Though the version of the tax bill passed by the House in mid-November differs significantly from the version under consideration in the Senate, university and health system leaders have voiced concern that the legislation would negatively affect college affordability and increase the tax burden for students and employees.
In recent weeks, Johns Hopkins representatives have communicated these concerns on Capitol Hill and worked closely with peer institutions and higher education associations on ongoing advocacy efforts.
"Johns Hopkins actively opposes those provisions that would harm our students, faculty, staff, and graduates," JHU President Ronald J. Daniels said. "We likewise oppose those provisions that could impede our ability as a university to perform our mission of teaching, research, and patient care."
- Eliminating the tax exemption on tuition waivers for graduate students whose waiver is linked to their performing as teaching assistants or research assistants
- Eliminating the student loan interest deduction
- Eliminating tax exemptions for tuition assistance for employees and their dependents
- Creating a new excise tax on endowments at private colleges and universities, reducing the university's ability to support students and faculty
- Eliminating the individual mandate for health insurance
- Eliminating tax-exempt private activity bonds for construction and other projects
- Eliminating the New Market Tax Credit and the historic preservation tax credit, which encourage development in economically distressed communities across the country, including Baltimore
Overall, the changes reflected in the House bill would increase the cost to students of attending college by more than $65 billion over the next decade, according to an estimate by the American Council on Education.
Graduate students could be particularly hard hit, with increases in the cost of attendance or greater tax liability putting graduate studies beyond the reach of many of them. Johns Hopkins currently enrolls more than 18,000 full- and part-time graduate students.

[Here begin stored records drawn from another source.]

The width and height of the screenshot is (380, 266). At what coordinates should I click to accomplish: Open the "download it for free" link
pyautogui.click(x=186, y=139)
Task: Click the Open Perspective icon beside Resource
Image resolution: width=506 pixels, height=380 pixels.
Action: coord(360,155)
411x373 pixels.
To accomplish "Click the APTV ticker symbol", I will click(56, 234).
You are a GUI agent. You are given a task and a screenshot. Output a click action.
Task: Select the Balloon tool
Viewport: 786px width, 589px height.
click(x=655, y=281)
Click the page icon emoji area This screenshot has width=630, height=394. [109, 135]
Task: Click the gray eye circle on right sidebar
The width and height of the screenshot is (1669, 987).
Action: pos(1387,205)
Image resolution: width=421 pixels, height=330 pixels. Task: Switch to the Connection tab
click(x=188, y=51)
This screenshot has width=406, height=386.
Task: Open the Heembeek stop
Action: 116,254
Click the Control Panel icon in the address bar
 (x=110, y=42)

University leaders have been consulting with representatives from each of JHU's nine academic divisions and with graduate students about the potential impact of the proposed changes, in particular the elimination of the tuition waiver exemption.
"We are working daily with many other universities and our allies in Congress to stand in strenuous opposition to these tax changes," JHU Provost Sunil Kumar and others wrote in a message to graduate students on Nov. 17, "and we hope you know that your voice is even more important to the debate in Washington."
Reforming the tax code and enacting a $1.5 trillion tax cut sits atop the legislative agenda for Republicans in Congress, who have indicated they hope to have a bill passed before the end of the year. But obstacles remain. The legislation's prospects in the Senate are uncertain, and the differences between the House bill and the Senate bill, should one pass, would need to be reconciled.
Members of the Hopkins community are encouraged to visit the website of the American Council on Education for more information about tax reform legislation and its impact, to stay informed, and to communicate their interests and concerns directly with their representatives in Congress.
Correction: An earlier version of this article failed to properly note the proposed elimination of the tax exemption on tuition waivers for graduate students whose waiver is linked to their performing as research assistants. The Hub regrets the error.